A gritty drama of police brutality and society's failure to help a man in need, made all the more harrowing by the fact that it is based upon a true story. David's mental problems, the story suggests, arose from a blow on the head from a truncheon in his initial run-in with the police. Thus, the behaviour for which they so severely punished him was essentially of their own making. Although the abuse he suffered was mainly at the hands of just two officers who made him their favourite 'playmate', many others knew what was going on and facilitated the abuse through their inaction.
The story begins dramatically as David's body is fished from the canal by a police diver. An inspector from London arrives to investigate his death and from then on the story is told through a mixture of flashbacks and imagined interviews between the inspector and the dead man. As such the drama is not strictly chronological, with repeated leaps from past to 'present', jumping between locations ranging from African markets to Leeds dance halls, and action ranging from jitterbugging on the dance floor to brutal beatings. But still the story is told clearly enough - although it is perhaps a little short on impact not nearly as deeply disturbing as it ought to be.

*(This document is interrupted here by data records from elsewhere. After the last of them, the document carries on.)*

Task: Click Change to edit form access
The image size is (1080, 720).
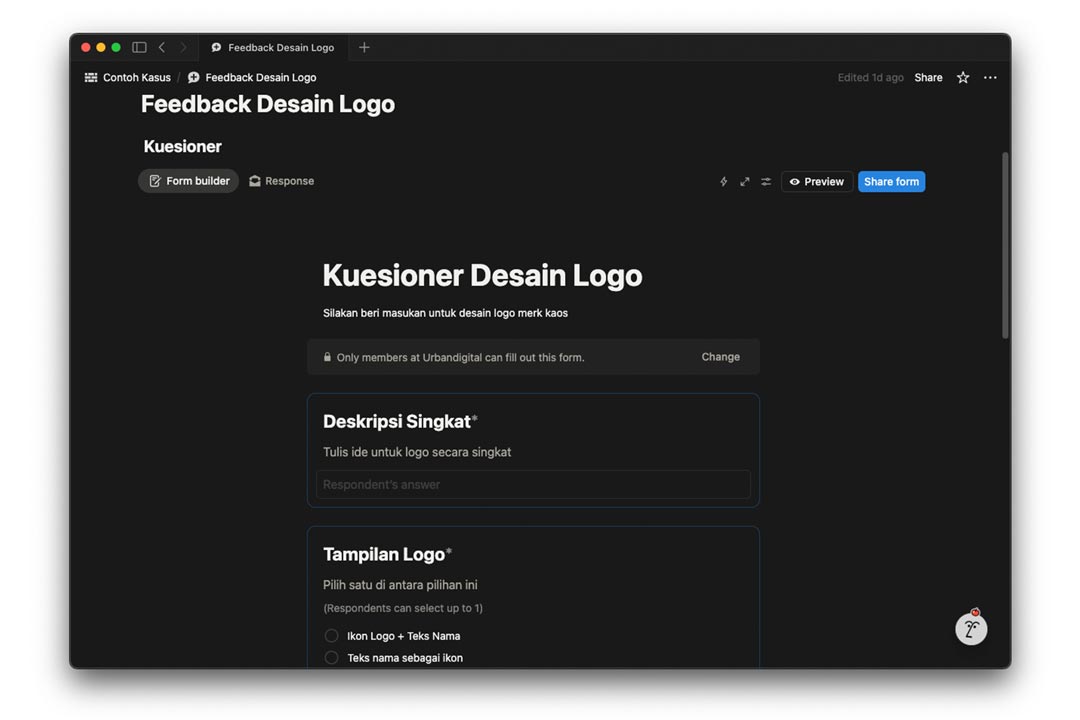Action: (x=720, y=357)
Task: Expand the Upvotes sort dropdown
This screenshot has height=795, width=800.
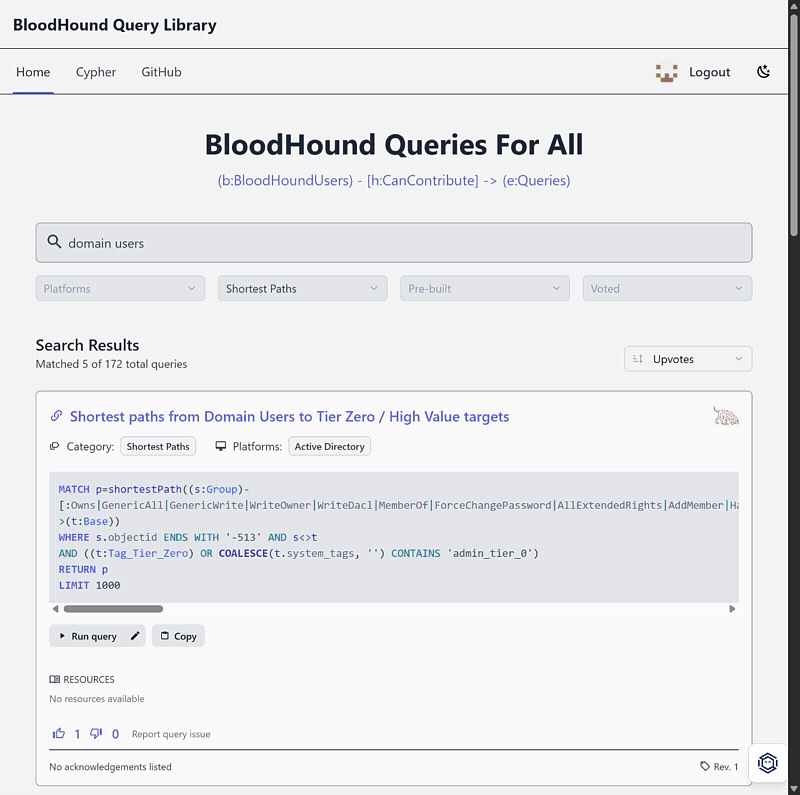Action: (x=688, y=359)
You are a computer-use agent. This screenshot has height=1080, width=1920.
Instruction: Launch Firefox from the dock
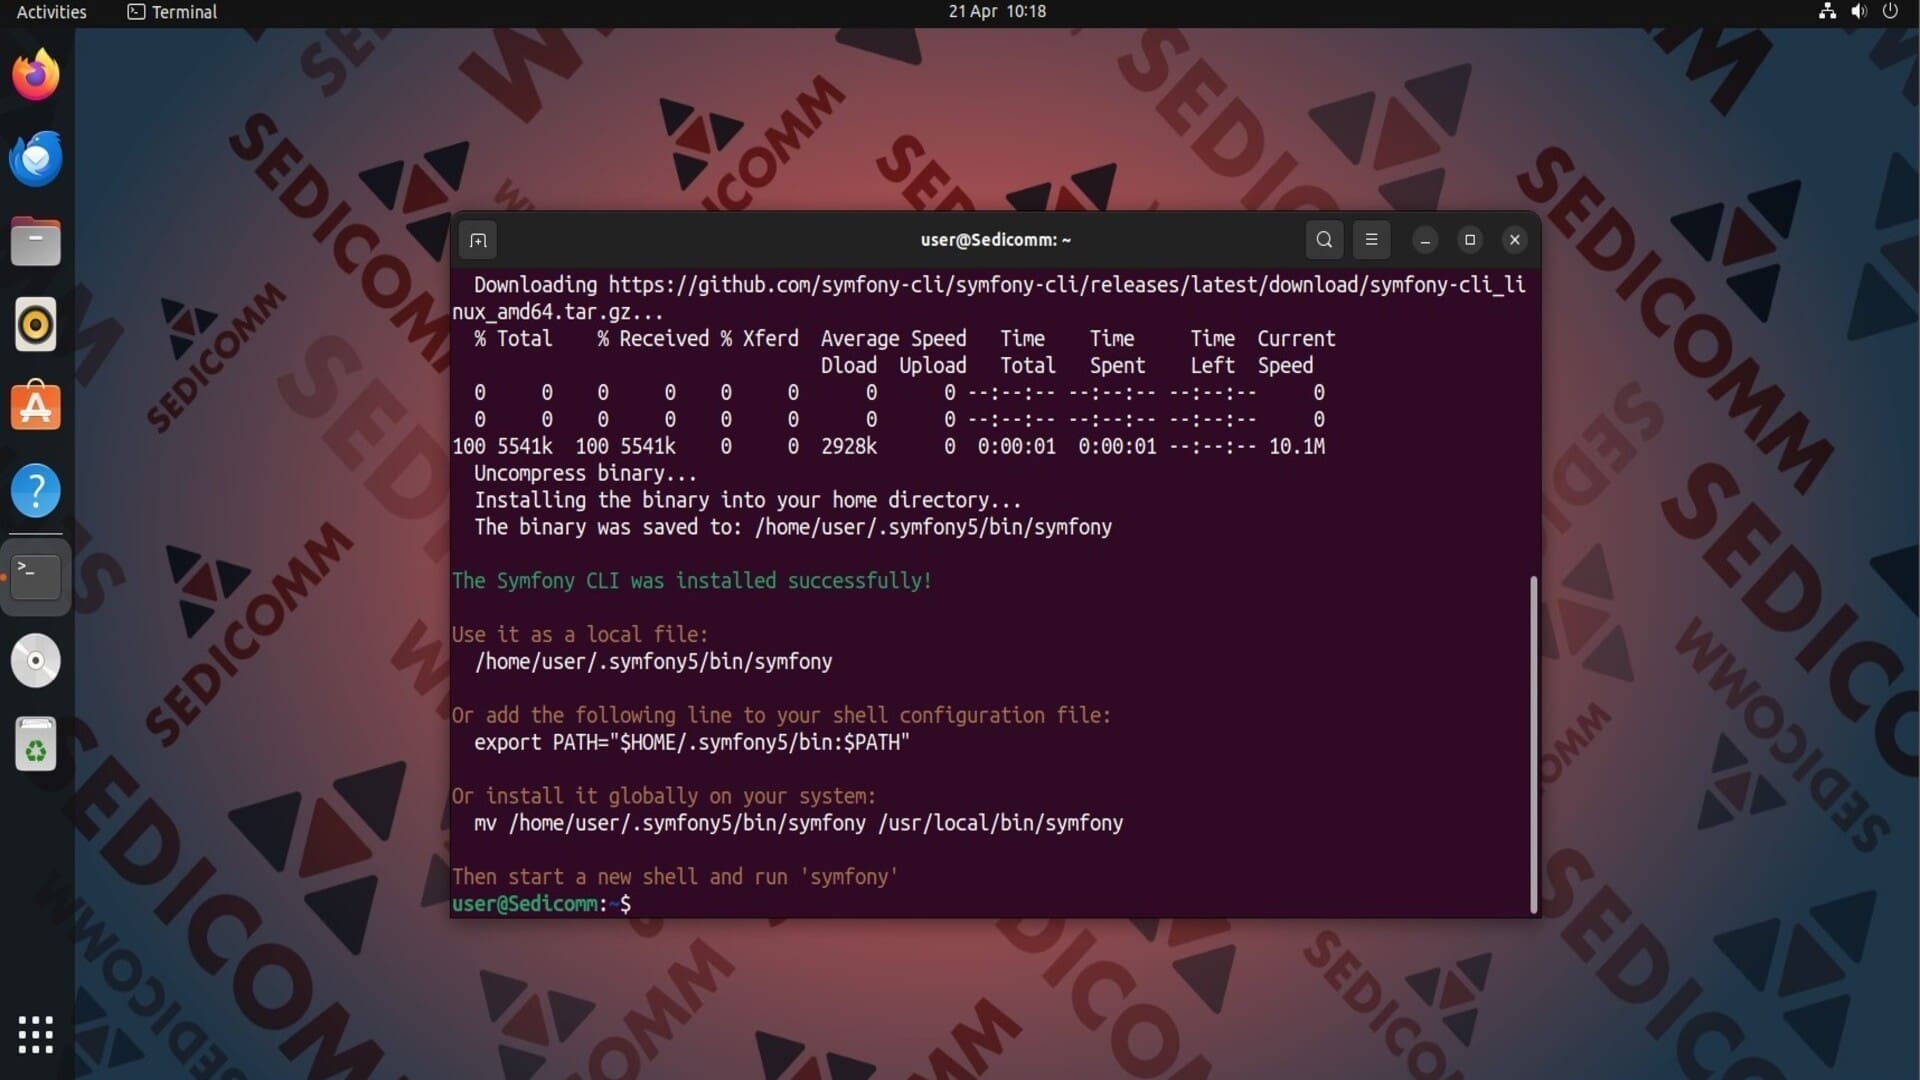(36, 75)
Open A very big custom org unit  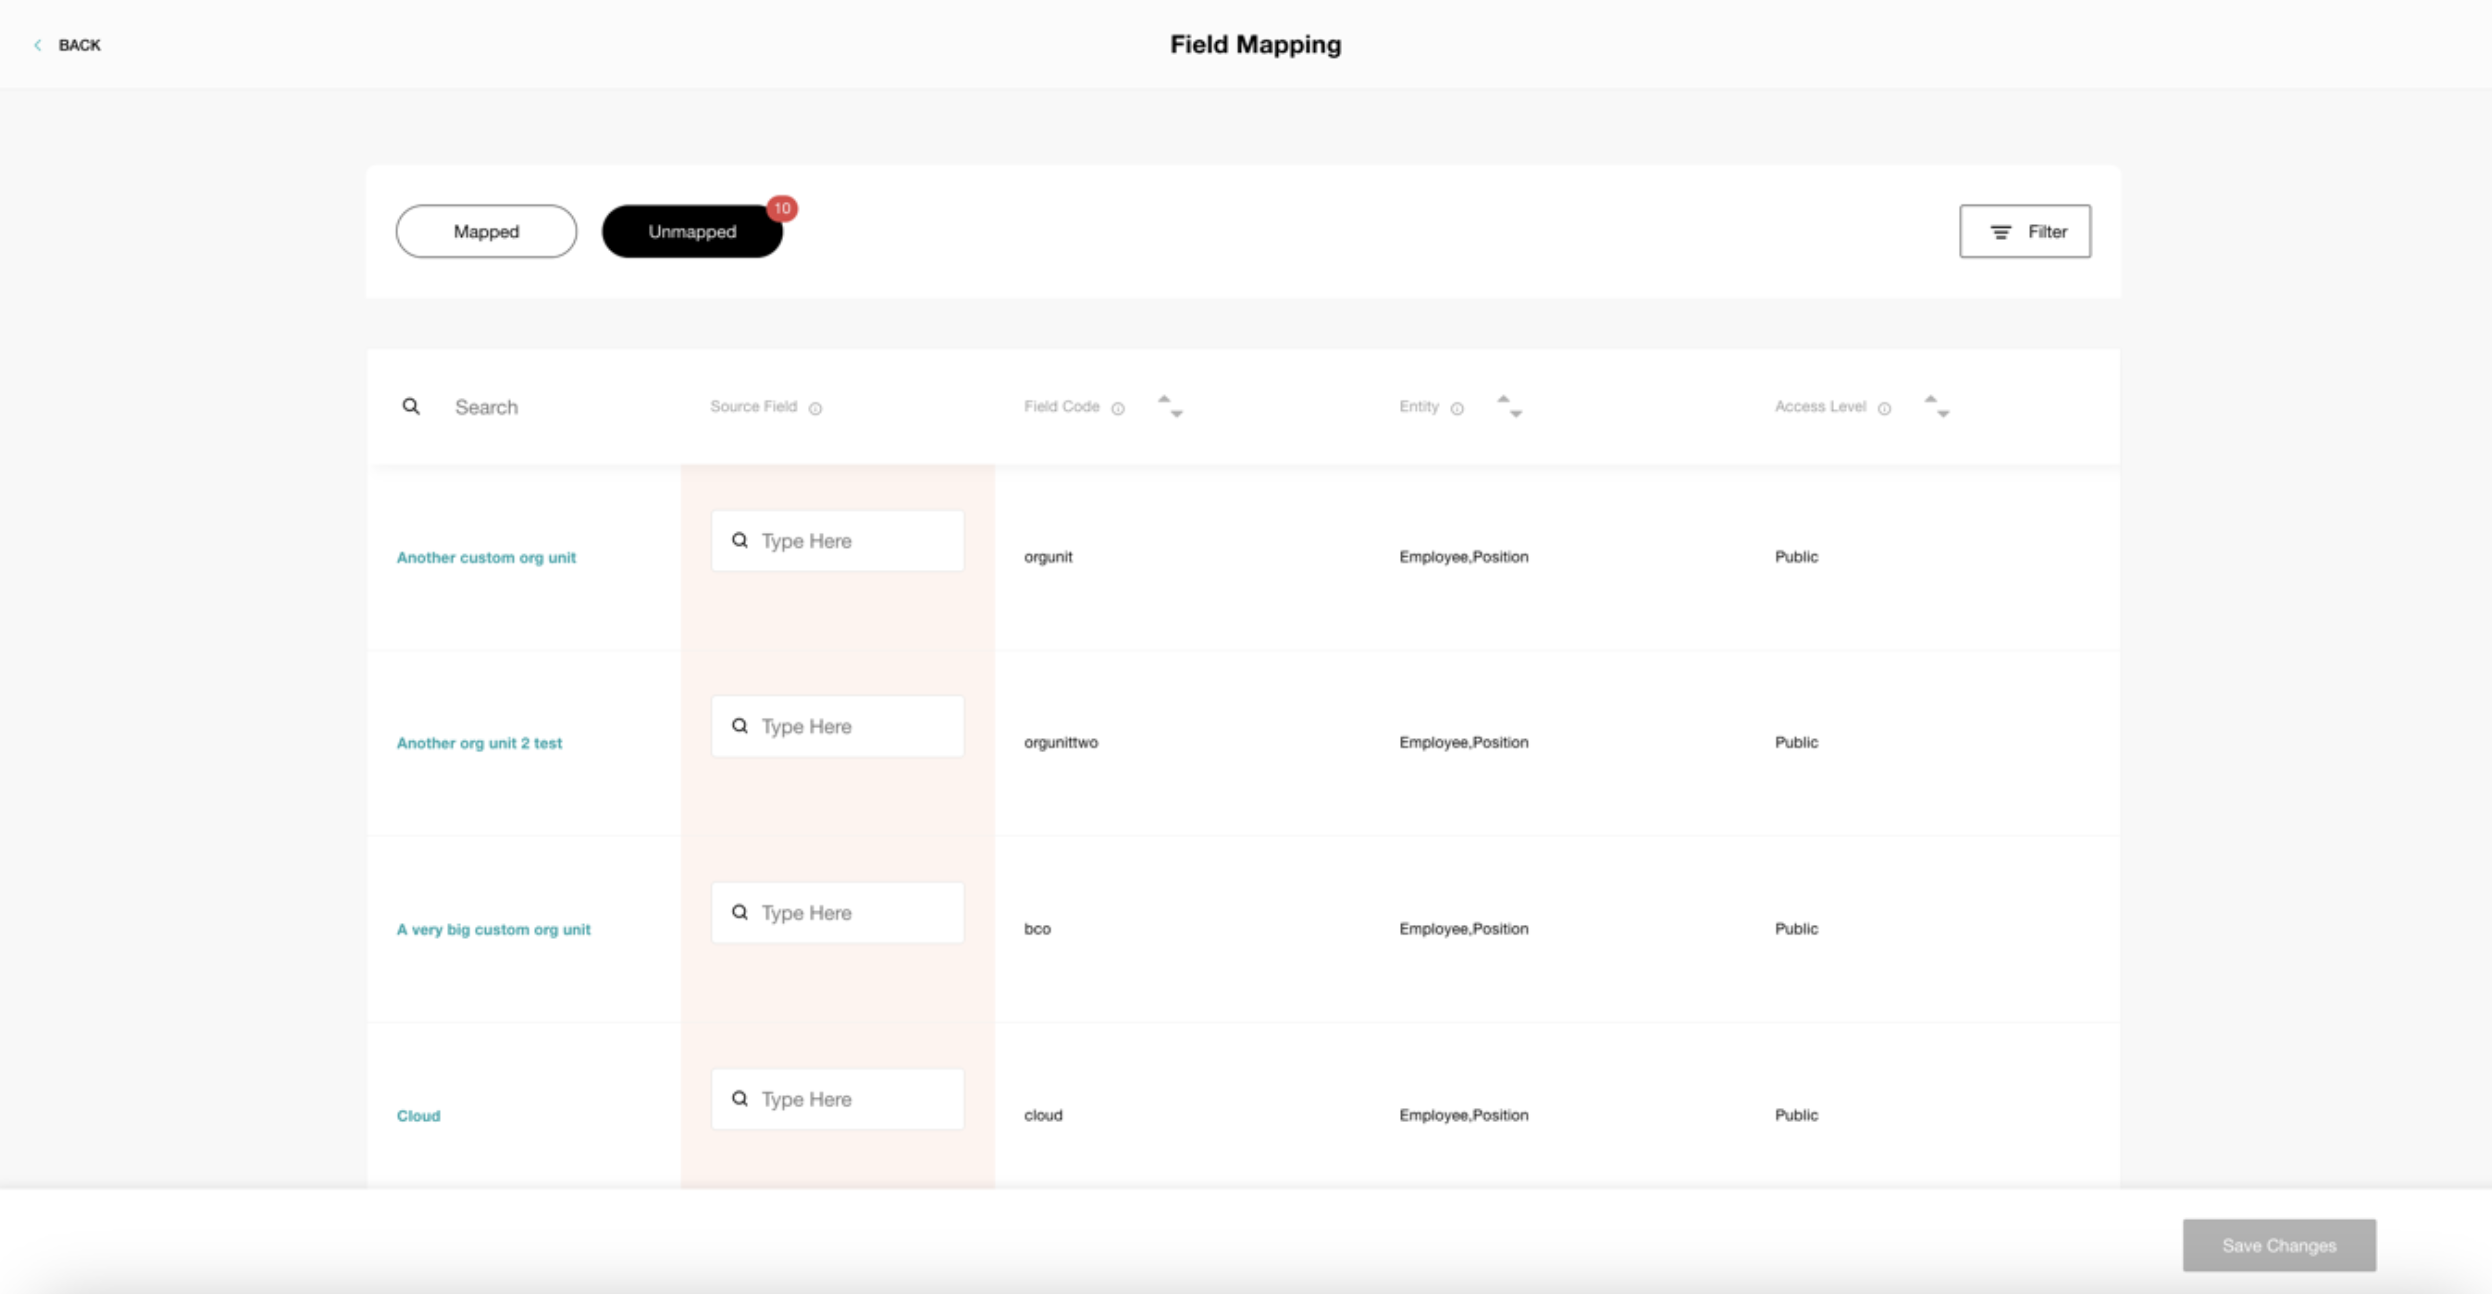pos(493,929)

As David Daniel Francis gives a forceful and captivating performance, from the naive, boyish, young Nigerian to the weary, down-trodden and ultimately broken emigre. In the beginning David is feisty, refusing to be bowed and repeatedly coming back to sleep in the same places. But this only serves to help his abusers know where to find him and the continued cycle of abuse eventually wears him down into a broken man. As one of these abusers, Sergeant Kitching, Steve Jackson is thoroughly chilling, he has no compassion, no regard for David's humanity and sees in him nothing more than a problem to be dealt with. When David refuses to submit, it becomes a game - a game in which Kitching holds all the ards and is determined to win at any cost. Inspector Ellerker, played by Luke Jardine, although the senior in rank, is portrayed as the the junior partner in the abuse as Kitching very much leads the way. The remainder of the small but highly capable cast, most of whom play more than one part at various times, all make the most of their oppotunities and keep the story flowing at a swift pace.
Disturbing, violent and frightening. A timely lesson that all it takes for the evil to prevail is for the good to do nothing.